* [Aim of the task]:
Beneath this line are the data; copy exactly the part of them that opens with the line containing "How do I perform: Click the bookmark" and closes with the line containing "Task: Click edit next to Choyoyu! show title", and only that part.

* [Records drawn from a dataset]:
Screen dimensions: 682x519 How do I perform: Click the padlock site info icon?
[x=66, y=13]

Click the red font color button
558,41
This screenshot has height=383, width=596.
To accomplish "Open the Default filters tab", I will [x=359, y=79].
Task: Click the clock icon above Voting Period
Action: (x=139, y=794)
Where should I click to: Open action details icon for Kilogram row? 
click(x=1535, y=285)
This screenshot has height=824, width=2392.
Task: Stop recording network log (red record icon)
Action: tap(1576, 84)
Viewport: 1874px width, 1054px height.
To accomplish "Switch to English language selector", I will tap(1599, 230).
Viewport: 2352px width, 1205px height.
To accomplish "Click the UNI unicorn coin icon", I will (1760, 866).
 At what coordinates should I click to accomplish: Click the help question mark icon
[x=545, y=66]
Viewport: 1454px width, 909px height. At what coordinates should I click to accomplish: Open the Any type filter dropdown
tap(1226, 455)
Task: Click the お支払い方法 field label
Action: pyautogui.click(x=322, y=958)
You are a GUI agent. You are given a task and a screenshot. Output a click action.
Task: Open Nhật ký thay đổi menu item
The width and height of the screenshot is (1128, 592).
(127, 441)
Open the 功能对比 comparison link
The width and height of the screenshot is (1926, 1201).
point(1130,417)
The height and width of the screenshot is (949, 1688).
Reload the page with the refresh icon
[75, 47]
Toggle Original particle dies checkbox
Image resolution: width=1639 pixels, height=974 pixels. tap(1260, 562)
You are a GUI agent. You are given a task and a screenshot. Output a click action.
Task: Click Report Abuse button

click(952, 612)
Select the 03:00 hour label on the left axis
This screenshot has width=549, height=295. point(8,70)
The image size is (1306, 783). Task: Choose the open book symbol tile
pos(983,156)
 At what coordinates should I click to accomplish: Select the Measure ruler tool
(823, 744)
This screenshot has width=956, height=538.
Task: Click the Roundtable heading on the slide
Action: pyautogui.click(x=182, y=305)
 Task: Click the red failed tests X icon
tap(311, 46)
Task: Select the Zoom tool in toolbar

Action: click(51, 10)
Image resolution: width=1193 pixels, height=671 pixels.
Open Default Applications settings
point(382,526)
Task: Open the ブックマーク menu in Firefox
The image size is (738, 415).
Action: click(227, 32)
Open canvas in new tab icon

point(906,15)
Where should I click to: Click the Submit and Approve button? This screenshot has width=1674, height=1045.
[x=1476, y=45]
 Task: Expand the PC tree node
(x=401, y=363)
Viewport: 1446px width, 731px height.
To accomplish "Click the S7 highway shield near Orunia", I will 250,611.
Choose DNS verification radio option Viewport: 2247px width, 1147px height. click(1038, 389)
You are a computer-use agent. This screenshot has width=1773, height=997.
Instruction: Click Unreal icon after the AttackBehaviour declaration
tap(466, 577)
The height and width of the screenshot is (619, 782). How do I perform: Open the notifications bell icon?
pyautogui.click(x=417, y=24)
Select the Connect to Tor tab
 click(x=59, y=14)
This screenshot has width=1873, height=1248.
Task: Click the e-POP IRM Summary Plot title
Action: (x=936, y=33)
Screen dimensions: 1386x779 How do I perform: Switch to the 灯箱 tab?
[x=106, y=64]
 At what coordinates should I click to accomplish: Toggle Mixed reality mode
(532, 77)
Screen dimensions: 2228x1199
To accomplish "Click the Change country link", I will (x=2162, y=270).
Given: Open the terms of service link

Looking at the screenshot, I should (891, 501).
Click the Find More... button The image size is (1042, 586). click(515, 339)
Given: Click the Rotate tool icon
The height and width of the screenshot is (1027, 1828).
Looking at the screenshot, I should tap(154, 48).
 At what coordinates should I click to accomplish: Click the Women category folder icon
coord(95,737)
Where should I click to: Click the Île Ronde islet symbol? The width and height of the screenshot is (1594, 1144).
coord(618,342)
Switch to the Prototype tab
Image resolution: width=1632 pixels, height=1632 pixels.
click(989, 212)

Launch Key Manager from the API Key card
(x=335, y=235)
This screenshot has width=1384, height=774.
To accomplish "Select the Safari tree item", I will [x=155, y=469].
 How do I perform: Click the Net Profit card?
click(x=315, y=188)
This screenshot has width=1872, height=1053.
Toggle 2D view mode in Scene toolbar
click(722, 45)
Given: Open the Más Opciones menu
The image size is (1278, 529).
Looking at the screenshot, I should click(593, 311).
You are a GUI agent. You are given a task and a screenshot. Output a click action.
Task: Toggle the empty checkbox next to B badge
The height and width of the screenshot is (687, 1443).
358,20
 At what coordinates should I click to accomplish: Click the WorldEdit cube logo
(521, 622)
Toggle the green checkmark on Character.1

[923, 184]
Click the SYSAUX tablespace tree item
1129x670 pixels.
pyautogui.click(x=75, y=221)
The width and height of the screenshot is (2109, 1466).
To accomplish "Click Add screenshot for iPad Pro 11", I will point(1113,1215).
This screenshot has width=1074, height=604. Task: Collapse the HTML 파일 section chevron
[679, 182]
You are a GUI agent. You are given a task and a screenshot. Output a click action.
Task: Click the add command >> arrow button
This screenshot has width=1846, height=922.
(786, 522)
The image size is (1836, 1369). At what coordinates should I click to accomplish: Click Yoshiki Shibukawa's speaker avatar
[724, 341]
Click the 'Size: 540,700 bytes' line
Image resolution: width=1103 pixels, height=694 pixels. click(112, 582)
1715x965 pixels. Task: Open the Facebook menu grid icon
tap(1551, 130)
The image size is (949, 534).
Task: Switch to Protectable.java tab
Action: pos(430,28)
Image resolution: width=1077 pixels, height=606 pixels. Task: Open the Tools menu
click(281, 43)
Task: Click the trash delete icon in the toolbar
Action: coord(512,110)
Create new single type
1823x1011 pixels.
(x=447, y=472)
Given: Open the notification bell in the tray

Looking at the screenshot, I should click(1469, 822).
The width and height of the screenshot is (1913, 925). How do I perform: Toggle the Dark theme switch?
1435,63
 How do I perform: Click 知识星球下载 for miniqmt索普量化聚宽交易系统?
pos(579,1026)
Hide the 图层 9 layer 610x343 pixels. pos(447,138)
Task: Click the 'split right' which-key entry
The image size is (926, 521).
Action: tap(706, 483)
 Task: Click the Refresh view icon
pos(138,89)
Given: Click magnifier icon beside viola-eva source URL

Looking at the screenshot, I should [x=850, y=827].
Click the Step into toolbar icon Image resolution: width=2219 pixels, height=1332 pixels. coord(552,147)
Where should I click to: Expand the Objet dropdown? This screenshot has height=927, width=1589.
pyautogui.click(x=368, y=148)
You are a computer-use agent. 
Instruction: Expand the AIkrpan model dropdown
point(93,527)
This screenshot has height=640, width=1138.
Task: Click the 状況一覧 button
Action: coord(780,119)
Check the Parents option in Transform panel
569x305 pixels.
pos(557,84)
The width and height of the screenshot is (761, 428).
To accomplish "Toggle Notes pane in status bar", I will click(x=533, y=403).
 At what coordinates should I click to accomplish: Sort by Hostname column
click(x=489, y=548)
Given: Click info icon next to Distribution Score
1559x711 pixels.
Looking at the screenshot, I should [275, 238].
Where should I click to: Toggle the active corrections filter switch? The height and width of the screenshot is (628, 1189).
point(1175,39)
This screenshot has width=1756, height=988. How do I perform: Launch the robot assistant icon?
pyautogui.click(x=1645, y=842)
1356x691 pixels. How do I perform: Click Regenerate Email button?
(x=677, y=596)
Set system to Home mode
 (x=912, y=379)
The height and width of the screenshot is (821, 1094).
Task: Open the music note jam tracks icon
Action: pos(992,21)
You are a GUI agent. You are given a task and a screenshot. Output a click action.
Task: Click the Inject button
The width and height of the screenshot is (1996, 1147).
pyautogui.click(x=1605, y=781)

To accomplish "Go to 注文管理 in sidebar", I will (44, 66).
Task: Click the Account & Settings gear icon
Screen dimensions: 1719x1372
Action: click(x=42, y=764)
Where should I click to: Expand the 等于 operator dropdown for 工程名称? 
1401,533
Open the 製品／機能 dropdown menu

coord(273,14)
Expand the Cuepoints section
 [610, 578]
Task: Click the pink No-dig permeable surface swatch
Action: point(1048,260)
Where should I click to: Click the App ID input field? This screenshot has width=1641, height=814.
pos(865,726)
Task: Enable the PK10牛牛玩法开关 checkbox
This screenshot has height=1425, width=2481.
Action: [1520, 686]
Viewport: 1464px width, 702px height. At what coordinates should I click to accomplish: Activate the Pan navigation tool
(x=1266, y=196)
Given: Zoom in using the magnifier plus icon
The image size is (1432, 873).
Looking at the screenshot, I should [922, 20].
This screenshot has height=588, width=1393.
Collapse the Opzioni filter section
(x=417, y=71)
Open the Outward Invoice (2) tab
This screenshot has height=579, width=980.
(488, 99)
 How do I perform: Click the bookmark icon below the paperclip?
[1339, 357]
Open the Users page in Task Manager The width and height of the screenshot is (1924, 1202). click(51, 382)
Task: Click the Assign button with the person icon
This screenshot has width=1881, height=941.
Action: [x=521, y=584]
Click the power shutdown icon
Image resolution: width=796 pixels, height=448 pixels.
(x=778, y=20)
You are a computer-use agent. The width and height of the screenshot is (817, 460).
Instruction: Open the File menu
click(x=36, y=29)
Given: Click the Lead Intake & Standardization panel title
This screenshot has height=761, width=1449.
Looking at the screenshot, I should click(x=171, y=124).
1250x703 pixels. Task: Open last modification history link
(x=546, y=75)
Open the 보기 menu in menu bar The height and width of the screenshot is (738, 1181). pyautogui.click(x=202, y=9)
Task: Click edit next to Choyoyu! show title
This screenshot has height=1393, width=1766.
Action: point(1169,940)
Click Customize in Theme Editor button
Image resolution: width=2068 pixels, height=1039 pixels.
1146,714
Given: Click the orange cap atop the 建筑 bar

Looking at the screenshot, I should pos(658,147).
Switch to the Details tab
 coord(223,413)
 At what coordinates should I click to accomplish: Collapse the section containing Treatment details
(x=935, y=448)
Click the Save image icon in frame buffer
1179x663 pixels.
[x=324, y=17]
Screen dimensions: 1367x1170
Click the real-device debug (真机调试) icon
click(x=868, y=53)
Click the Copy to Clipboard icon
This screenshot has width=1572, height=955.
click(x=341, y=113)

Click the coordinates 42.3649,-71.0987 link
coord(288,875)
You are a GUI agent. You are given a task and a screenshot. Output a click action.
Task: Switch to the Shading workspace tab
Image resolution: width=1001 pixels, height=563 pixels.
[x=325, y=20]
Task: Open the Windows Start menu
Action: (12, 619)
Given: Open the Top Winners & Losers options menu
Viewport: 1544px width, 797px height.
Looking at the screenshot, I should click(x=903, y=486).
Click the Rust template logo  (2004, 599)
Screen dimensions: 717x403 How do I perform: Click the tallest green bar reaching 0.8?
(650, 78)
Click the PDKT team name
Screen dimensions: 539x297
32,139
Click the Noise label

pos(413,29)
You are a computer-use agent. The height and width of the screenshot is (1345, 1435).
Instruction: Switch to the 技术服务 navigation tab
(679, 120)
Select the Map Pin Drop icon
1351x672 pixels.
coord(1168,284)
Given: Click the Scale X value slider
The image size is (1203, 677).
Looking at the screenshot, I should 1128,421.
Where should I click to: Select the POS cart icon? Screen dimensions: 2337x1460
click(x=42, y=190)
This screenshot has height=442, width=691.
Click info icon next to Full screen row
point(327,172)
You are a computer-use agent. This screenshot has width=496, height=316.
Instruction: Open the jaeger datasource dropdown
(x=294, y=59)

* [Answer below]:
 How do I perform: Click the bookmark icon below the paperclip?
[1339, 357]
Open the Users page in Task Manager The width and height of the screenshot is (1924, 1202). click(51, 382)
Task: Click the Assign button with the person icon
This screenshot has width=1881, height=941.
Action: [x=521, y=584]
Click the power shutdown icon
Image resolution: width=796 pixels, height=448 pixels.
(x=778, y=20)
You are a computer-use agent. The width and height of the screenshot is (817, 460).
Instruction: Open the File menu
click(x=36, y=29)
Given: Click the Lead Intake & Standardization panel title
This screenshot has height=761, width=1449.
Looking at the screenshot, I should click(x=171, y=124).
1250x703 pixels. Task: Open last modification history link
(x=546, y=75)
Open the 보기 menu in menu bar The height and width of the screenshot is (738, 1181). pyautogui.click(x=202, y=9)
Task: Click edit next to Choyoyu! show title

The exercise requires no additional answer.